Lori Petersen was lifted as I directed, the bedclothes folded over her, the gloved hands not touching her skin. She was gently placed on the stretcher, the sheet pinned at the top to ensure no trace evidence was lost or added. Velcro straps made a loud ripping sound as they were peeled apart and fastened across the white cocoon.

Marino followed me out of the bedroom and I was surprised when he announced, “I’ll walk you to your car.”

Matt Petersen was on his feet as we came down the hall. His face wan, his eyes glassy, he stared at me, desperately, needing something only I could give. Assurance. A word of comfort. The promise his wife died quickly and did not suffer. That she was tied up and raped after the fact. There was nothing I could say to him. Marino led me back through the living room and out the door.

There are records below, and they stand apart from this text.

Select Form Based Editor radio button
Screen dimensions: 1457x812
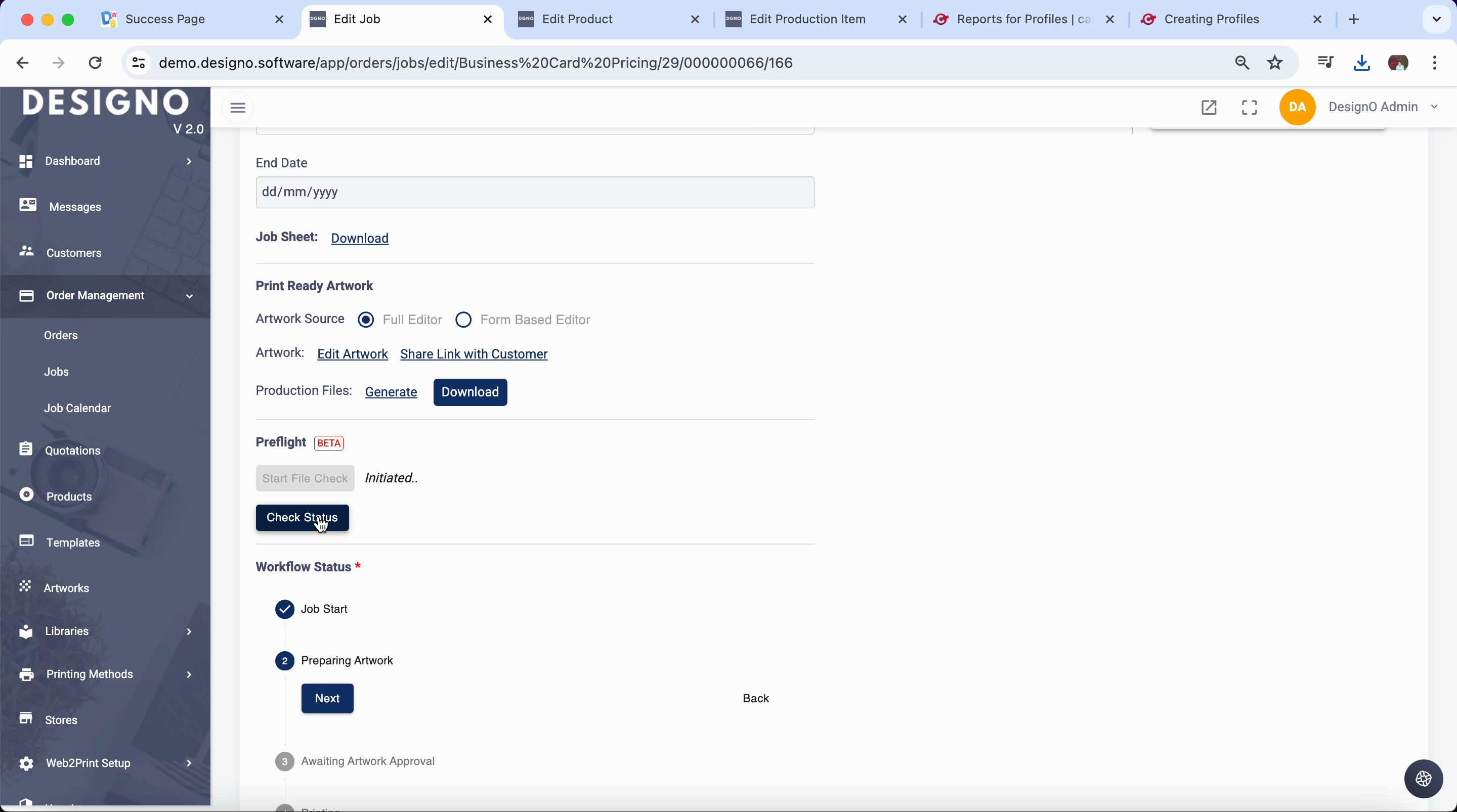tap(463, 320)
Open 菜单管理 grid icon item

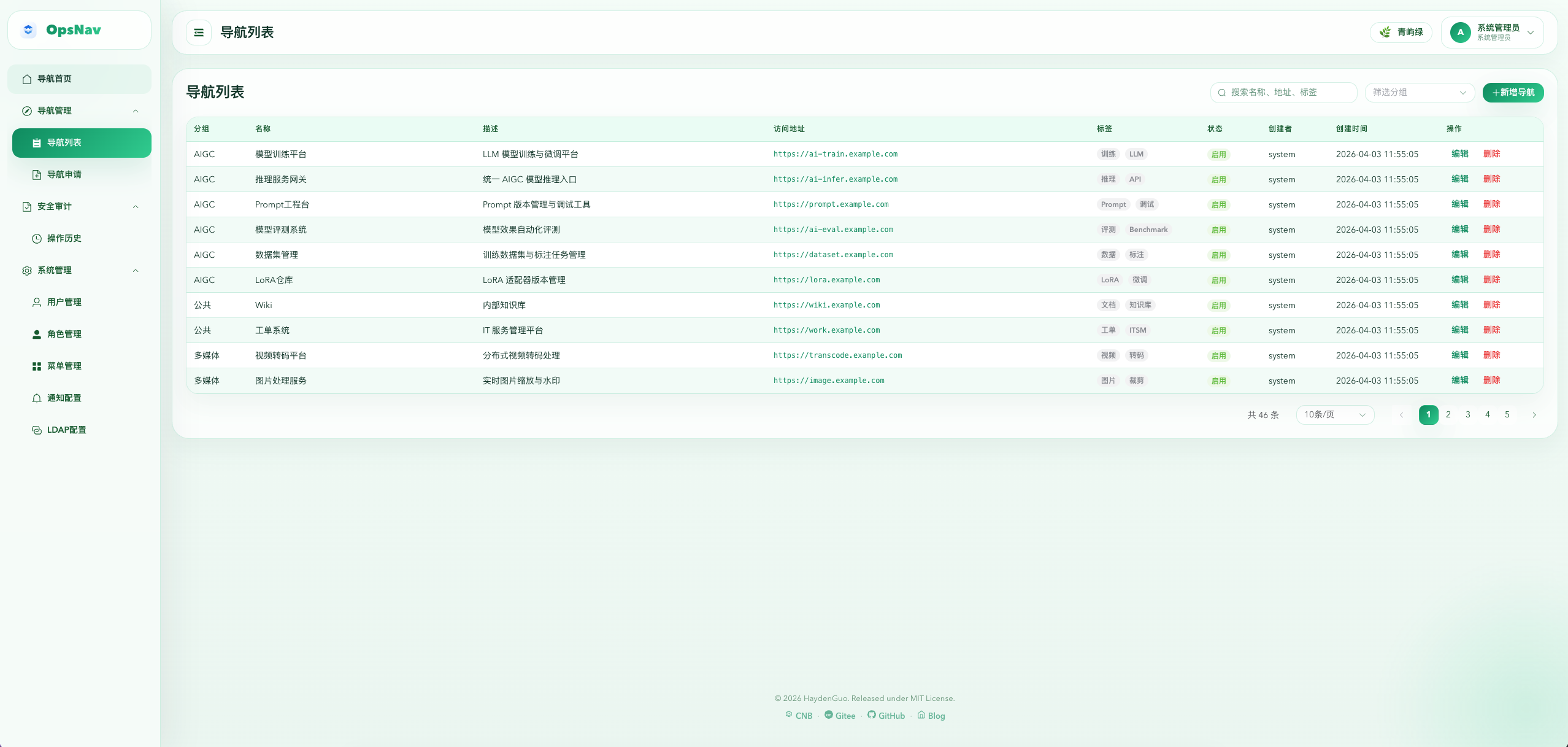pos(37,366)

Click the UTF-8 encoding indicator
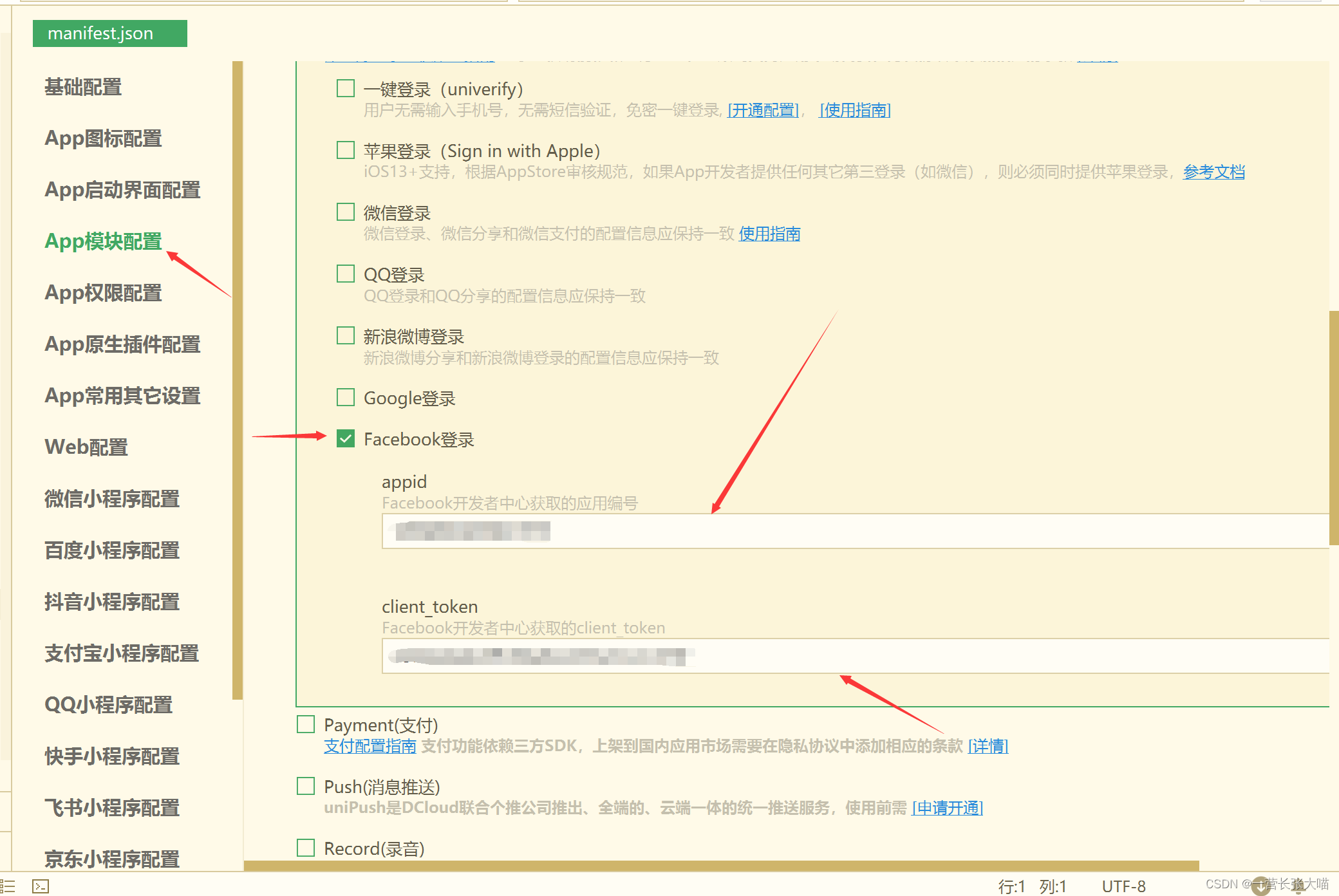pyautogui.click(x=1123, y=885)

The front yard was lit up with television lights floating against the background of hypnotically flashing red and blue. The staccato voices of disembodied dispatchers competed with the throbbing engines as a gentle rain began to fall through a light fog.

Reporters with notepads and tape recorders were everywhere, waiting impatiently for the moment when the body was carried down the front steps and slid into the back of the ambulance. A television crew was on the street, a woman in a snappy belted trenchcoat talking into a microphone, her face serious as a grinding camera recorded her “at the scene” for Saturday’s evening news.

Bill Boltz, the Commonwealth’s attorney, had just pulled up and was getting out of his car. He looked dazed and half asleep and determined to elude the press. He didn’t have anything to say because he didn’t know anything yet. I wondered who notified him. Maybe Marino. Cops milled around, a few of them aimlessly probing the grass with their powerful Kel lights, some of them clustered by their white cruisers and talking. Boltz zipped up his windbreaker and nodded as he briefly met my eyes, then hurried up the walk.

The chief of police and a major sat inside an unmarked beige car, the interior light on, their faces pale as they periodically nodded and made remarks to reporter Abby Turnbull. She was saying something to them through an open window. Waiting until we were on the street, she trotted after us.

Marino warded her off with the flap of a hand, a “Hey, no comment” in a “screw yourself” tone of voice.

He stepped up the pace. He was almost a comfort.

“Ain’t this the pits?” Marino said with disgust as he patted himself down for his cigarettes. “A regular three-ring circus. Jesus Christ.”